Özelikle Denizli Çameli’de yapılan çıtlık ağacından kullanılan bir sembol var ki bu sembol EM-AM” damgası. Bir Türk damgası olarak bilinmekte. Sosyolojik açıdan bakıldığında damgalar, yazılı tarih öncesi bir kimlik ifadesinin ve bir varoluşsal mücadelenin sembolik anlatımıdır denilebilir. Bir anlamlandırma sistemi olarak damgalar, bir toplumun kendi kendisi hakkındaki bilincini temsil etmektedir. Bu yönüyle damgalar, sadece toplum için değil, bireyin evreni sosyokültürel açıdan da yeniden anlamlı kılmasında önemli bir rol oynamıştır. Söz konusu nitelikleri ile damgalar, Türk toplulukları için adeta bilişsel bir rehber işlevini görmüşlerdir. Damgalar, yazılı tarih öncesi Türk sözlü tarihinin temel sembolik basamaklarıdır. Mustafa Aksoy’un verdiği bilgilere göre damgaların bazıları, Türklerin ilk alfabesi olan Runik alfabesinin bazı harflerini meydana getirmiştir. Türk adının yazılı olduğu günümüzdeki en eski belge olan Orhon Abideleri de runik alfabe ile yazılmıştır. Yani Türklerin halı, kilim, mezar gibi eserlerde kullandıkları damgalar, bazen harf, bazen arma, bazen süs, bazen de bir statü aracı olarak karşımıza çıkmaktadır.”

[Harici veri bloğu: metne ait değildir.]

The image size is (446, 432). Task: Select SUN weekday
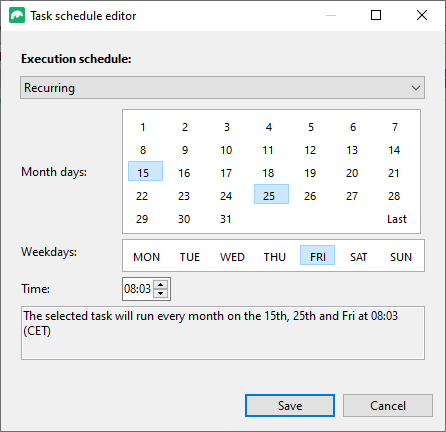pyautogui.click(x=401, y=257)
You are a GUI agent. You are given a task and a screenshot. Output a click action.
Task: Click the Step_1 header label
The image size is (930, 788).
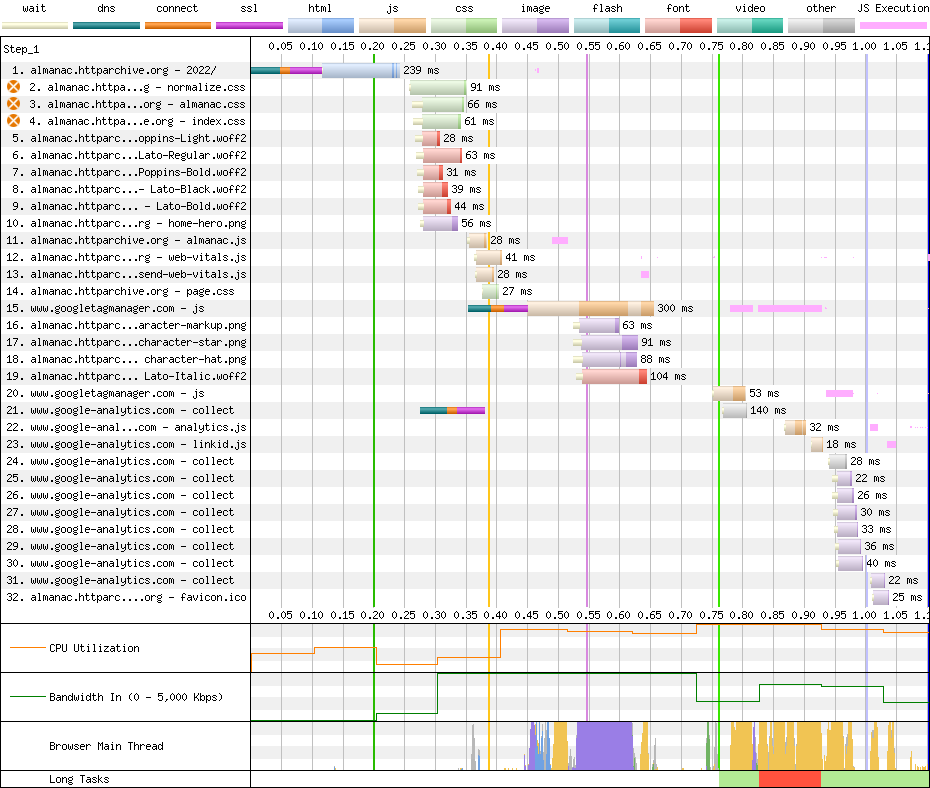(x=23, y=49)
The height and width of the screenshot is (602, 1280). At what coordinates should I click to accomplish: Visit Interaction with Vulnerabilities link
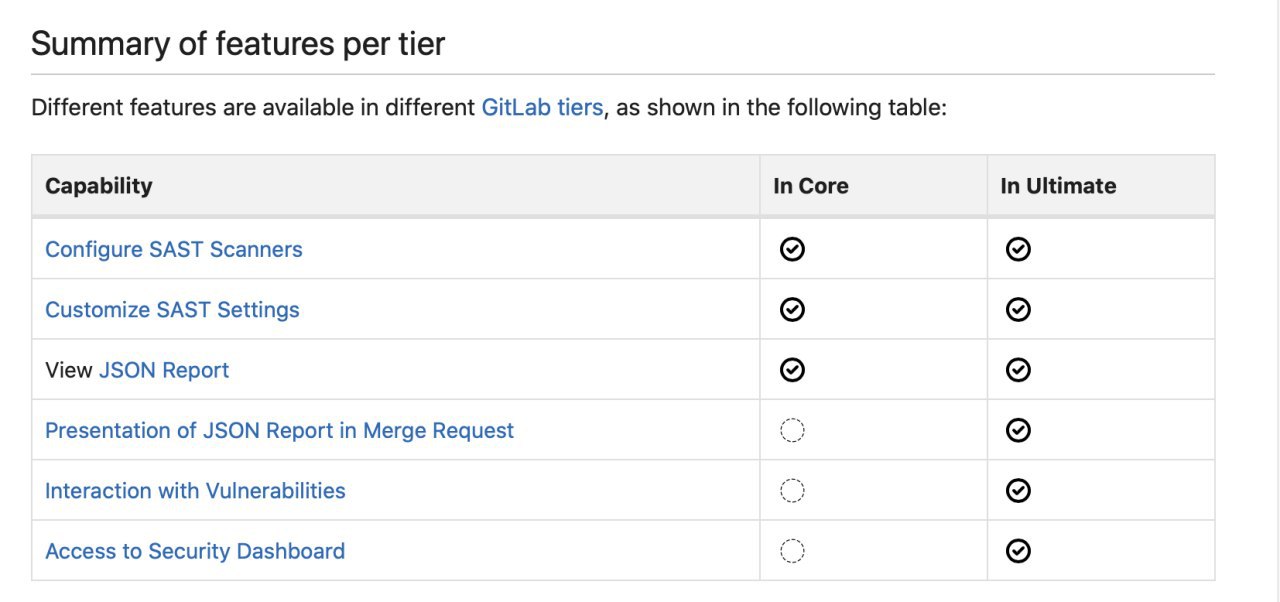195,490
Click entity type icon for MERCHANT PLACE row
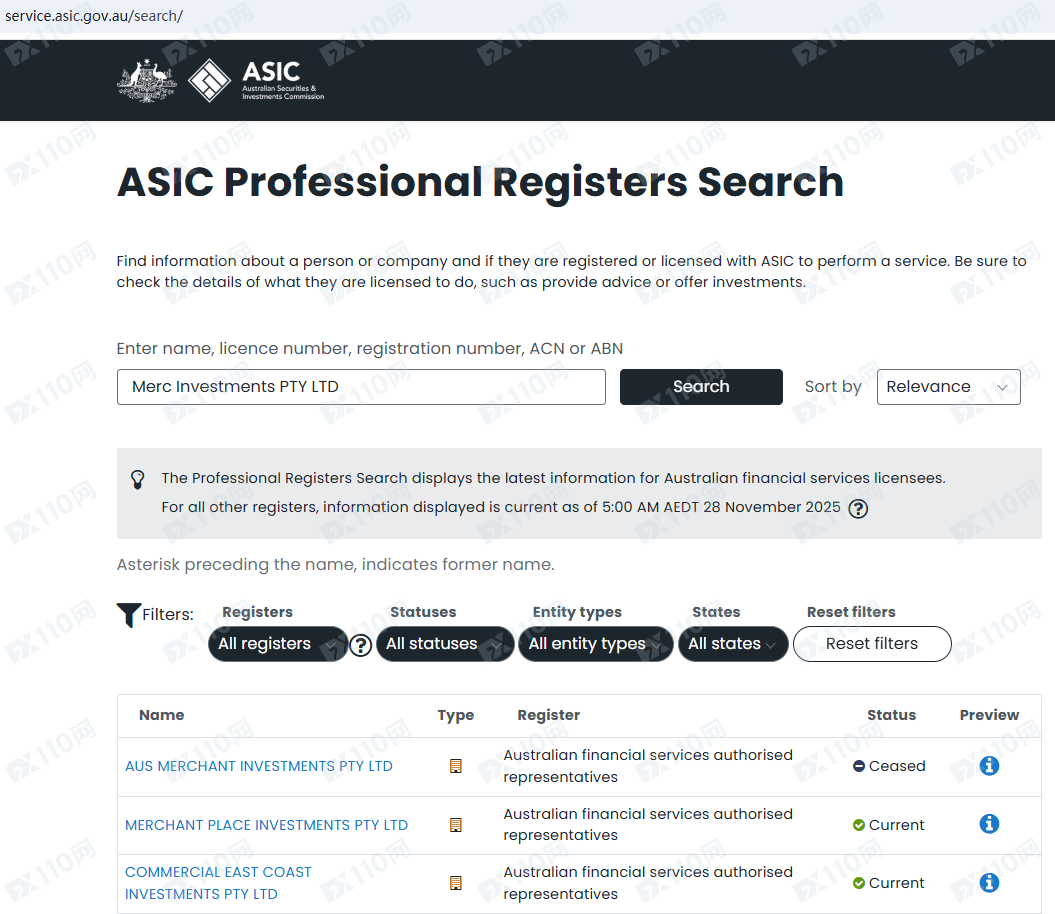This screenshot has width=1055, height=914. pos(456,825)
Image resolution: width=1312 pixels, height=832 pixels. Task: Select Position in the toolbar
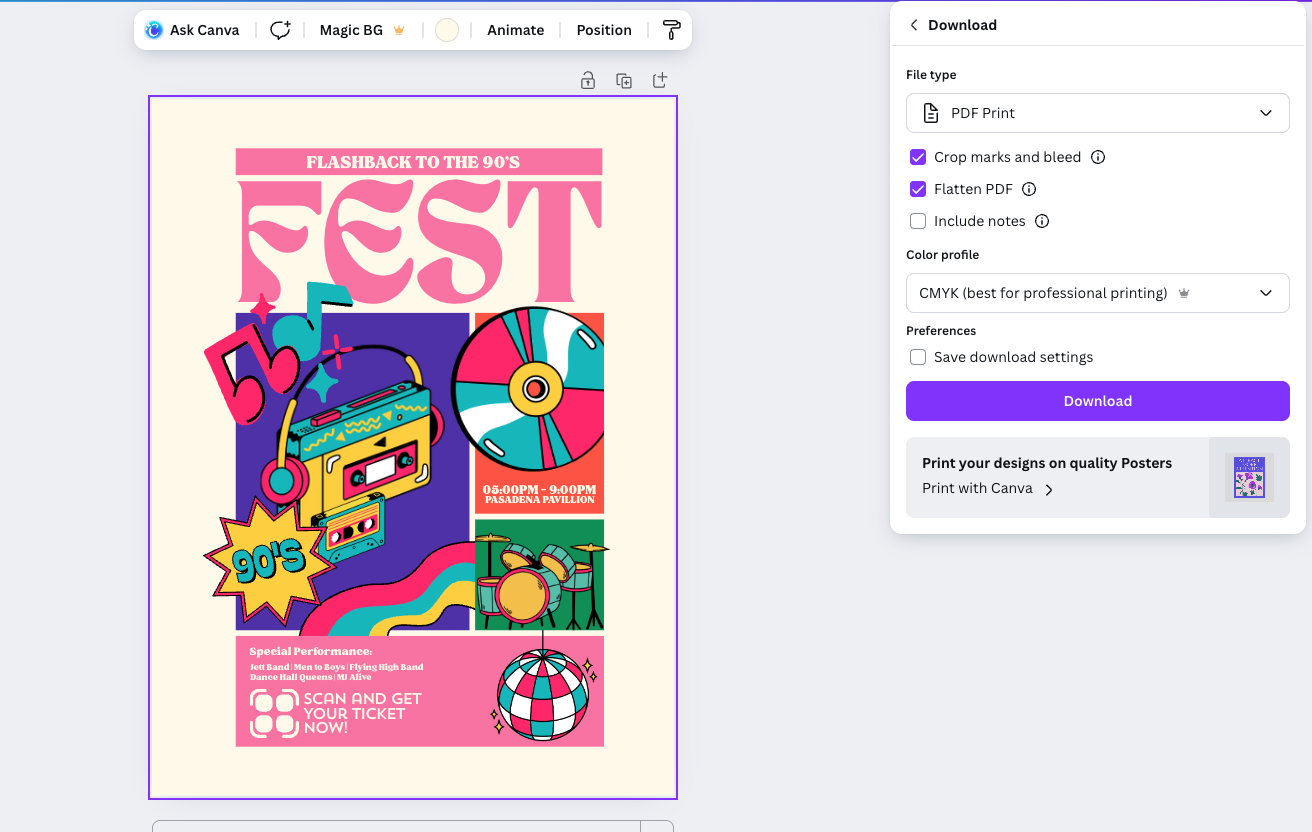click(x=603, y=30)
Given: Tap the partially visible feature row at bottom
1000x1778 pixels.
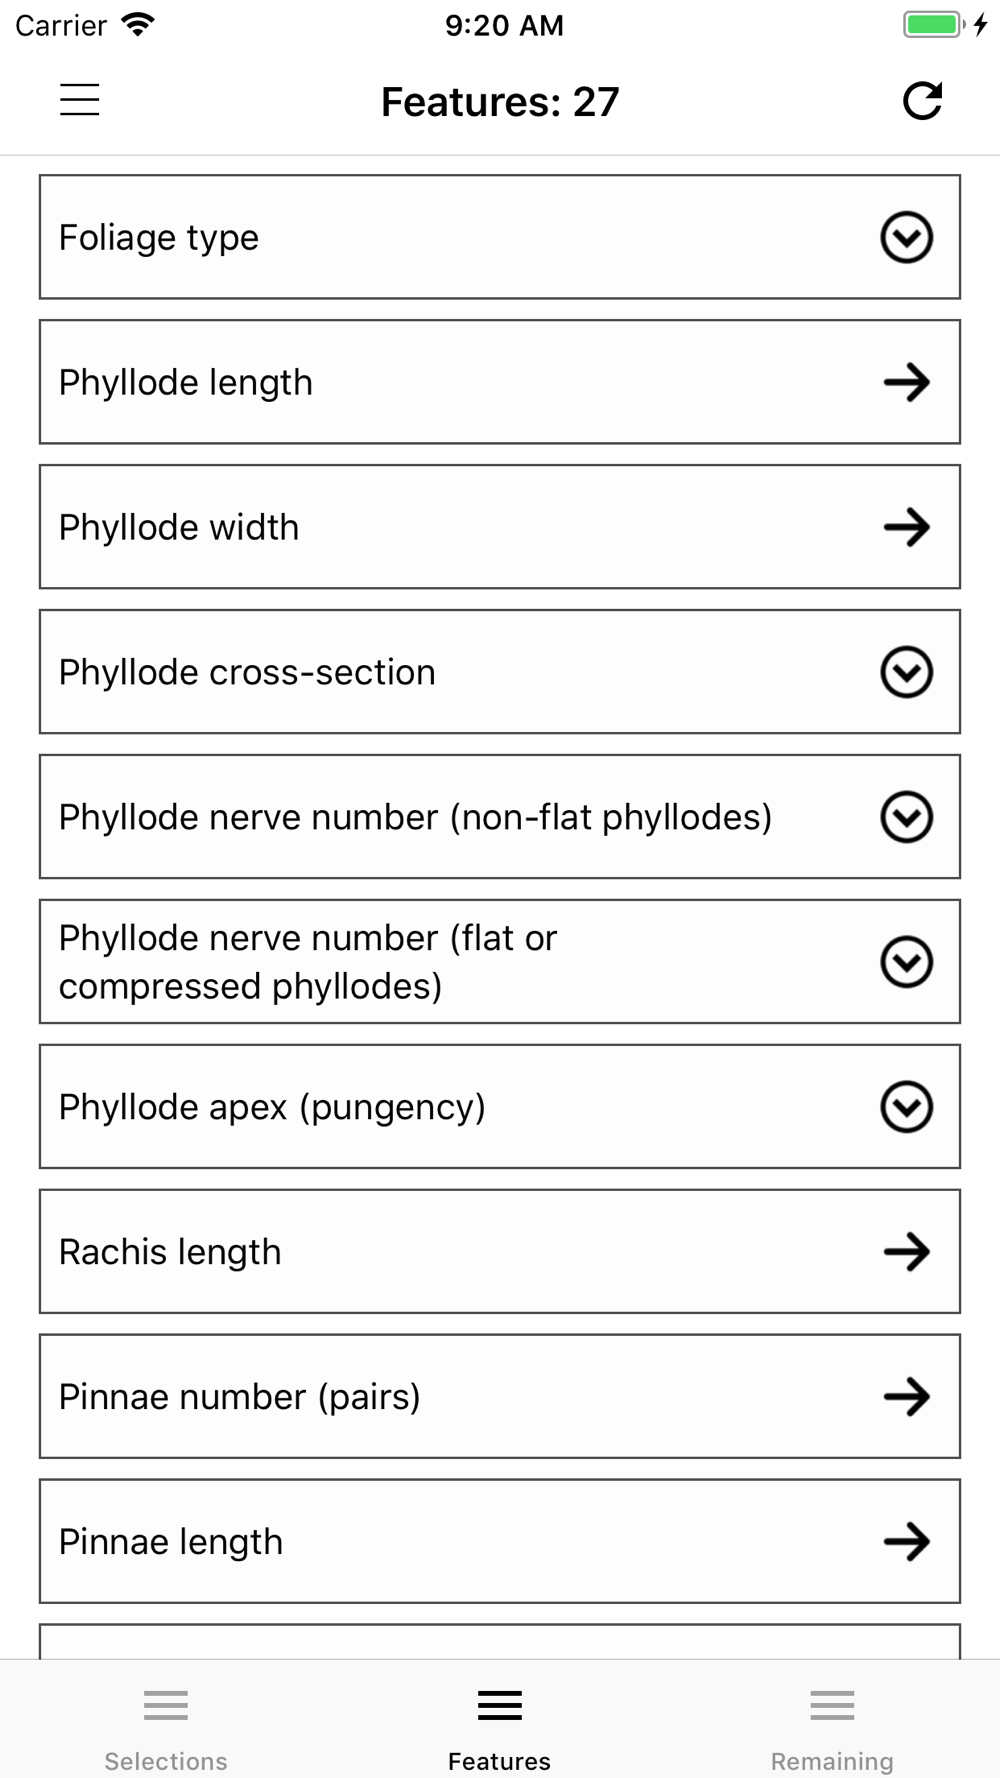Looking at the screenshot, I should (500, 1642).
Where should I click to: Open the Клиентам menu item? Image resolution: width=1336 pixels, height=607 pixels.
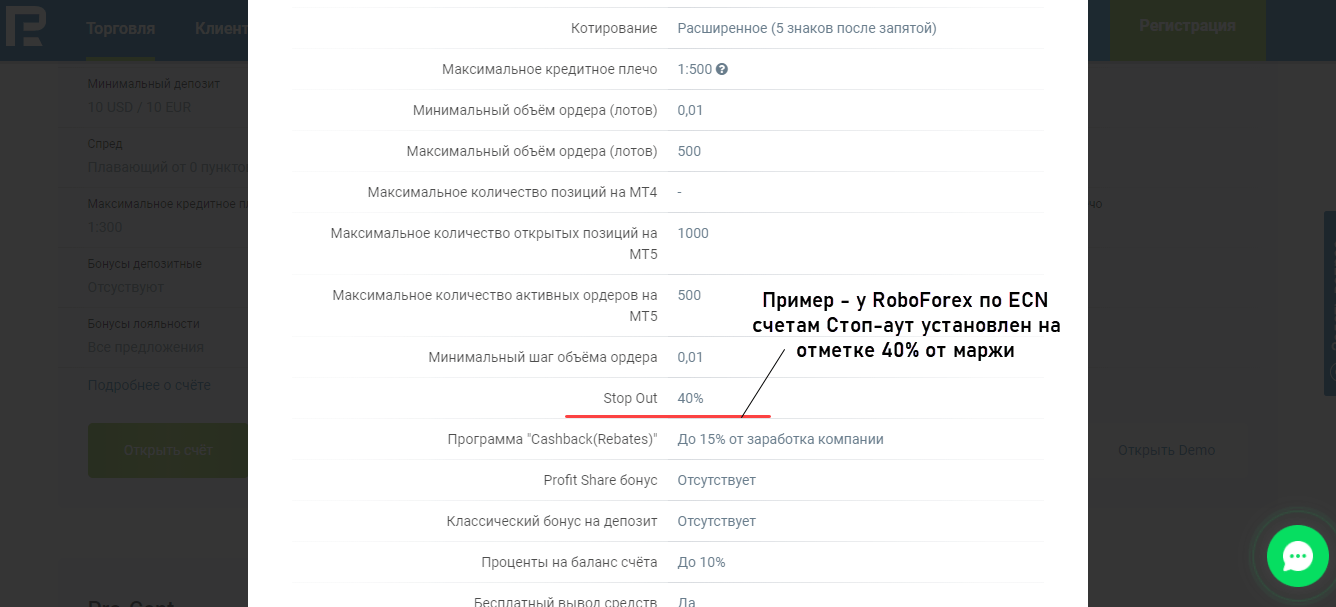[x=221, y=28]
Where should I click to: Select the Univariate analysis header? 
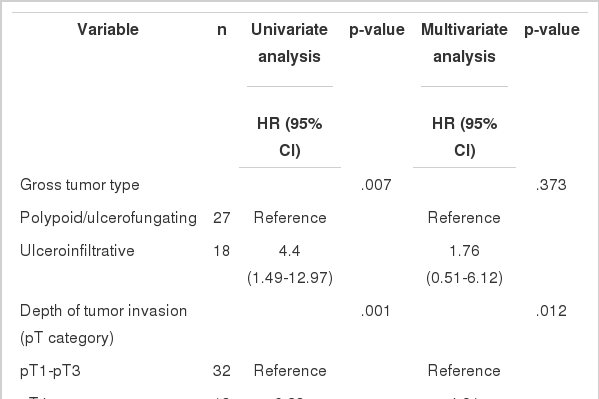[x=290, y=43]
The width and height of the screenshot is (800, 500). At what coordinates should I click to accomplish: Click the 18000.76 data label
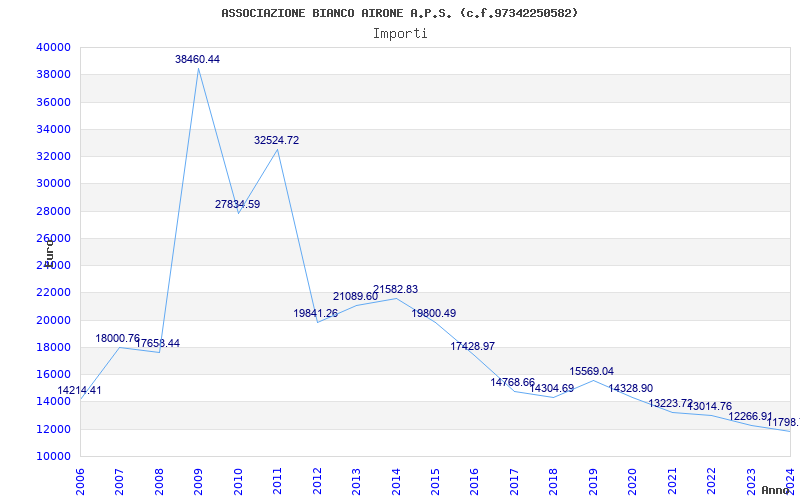pyautogui.click(x=117, y=338)
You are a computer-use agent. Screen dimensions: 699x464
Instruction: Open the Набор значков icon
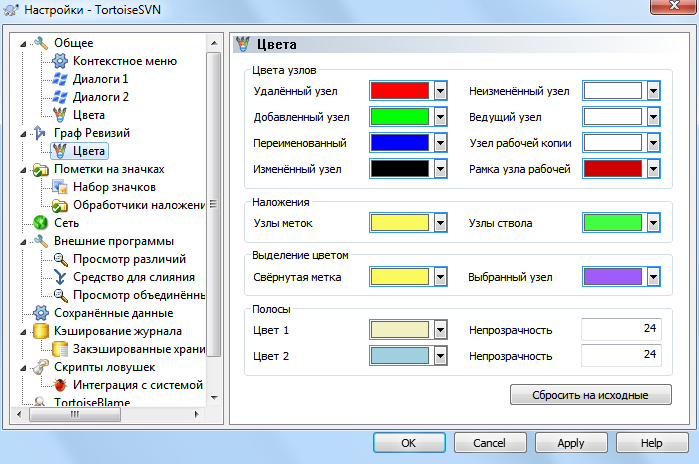[x=60, y=187]
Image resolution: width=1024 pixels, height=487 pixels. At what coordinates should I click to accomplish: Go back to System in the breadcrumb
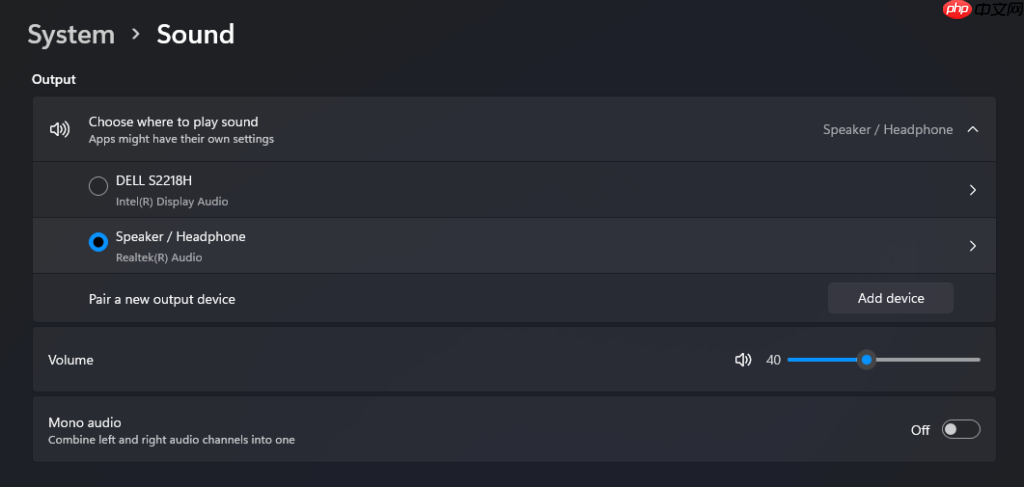tap(71, 34)
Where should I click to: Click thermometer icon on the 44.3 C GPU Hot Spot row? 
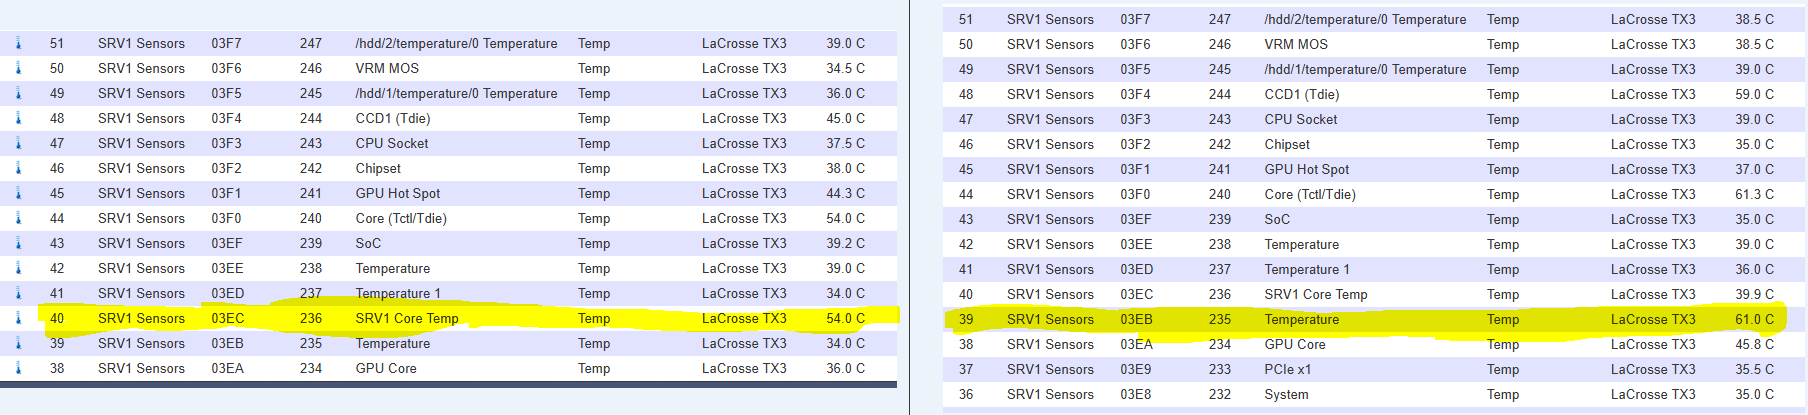tap(18, 193)
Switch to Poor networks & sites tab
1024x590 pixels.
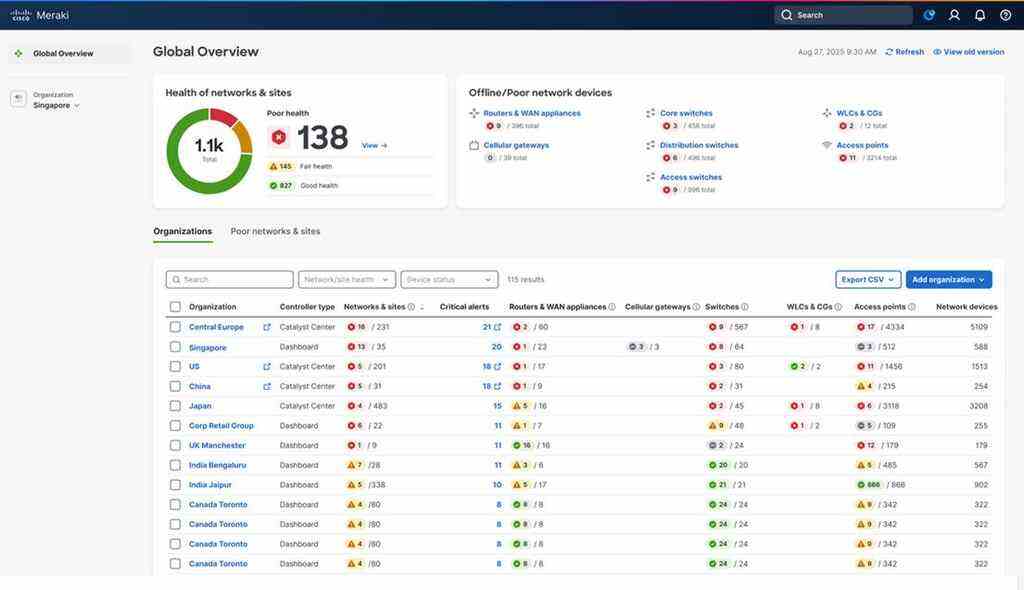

Her ne kadar Çameli nazarlıklarında kullanılan EB-EM  damgasının kökeni hakkında bilimsel doyuruculuğu olan ayrıntılı incelemeler yapılmamış olsa da eldeki mevcut çalışmalar doğrultusunda şu bilgileri verebiliriz: Türklerde Kıpçak ve Oğuzlarda kadının dişilik organına “EM” denilmektedir. “UM-AY” ise hem “doğum ve bereketin” sembolü hem de “yakın zamanlarda doğan çocuğun eşi-sonu” (Kaşgarlı Mahmud – Dîvânu Lugâti’t-Türk) olarak da adlandırılmıştır. “EM”, “EMME”, “EMİK”, “MEME” gibi kadınlığı işaret eden sözcükler de bu kökenin doğrudan “kadın, doğum, bereket” ile ilgisi olduğunu göstermektedir. Damganın şekilsel betimlemesinde kadının dişilik organını hatta daha genel anlamıyla ana rahmini ve doğumu simgelediği anlaşılmaktadır. Bu yönüyle bu damga, Türklerin yaratılışı nasıl anlamlandırdığı ve yorumladığı konusunda da ayrıca bilimsel tartışmaları gerekli kılmaktadır. Genel olarak Türkler yaratılışı ve çoğalmayı, bazı kültürlerde ve inanç kalıplarında olduğu gibi heykeller ve kabartmalarla değil, damgalar aracılığıyla anlatmak ve yorumlamak tercihinde bulunmuşlardır. Özetle Türkler, görsel anlatımlarla değil, kazılı damgalarla daha soyut bir sembolik anlatımla varoluşu anlama ve yorumlama çabası içerisinde olmuşlardır diyebiliriz.

Yazıda sunduğumuz bazı fotoğraflar bu toplumsal dip hafızanın nerelere dayandığını gözler önüne sermektedir. Bazıları dokuz boğumlu bazıları Hitit güneş kursunu anımsatmaktadır. Damgalar araştırılması gereken bir konudur.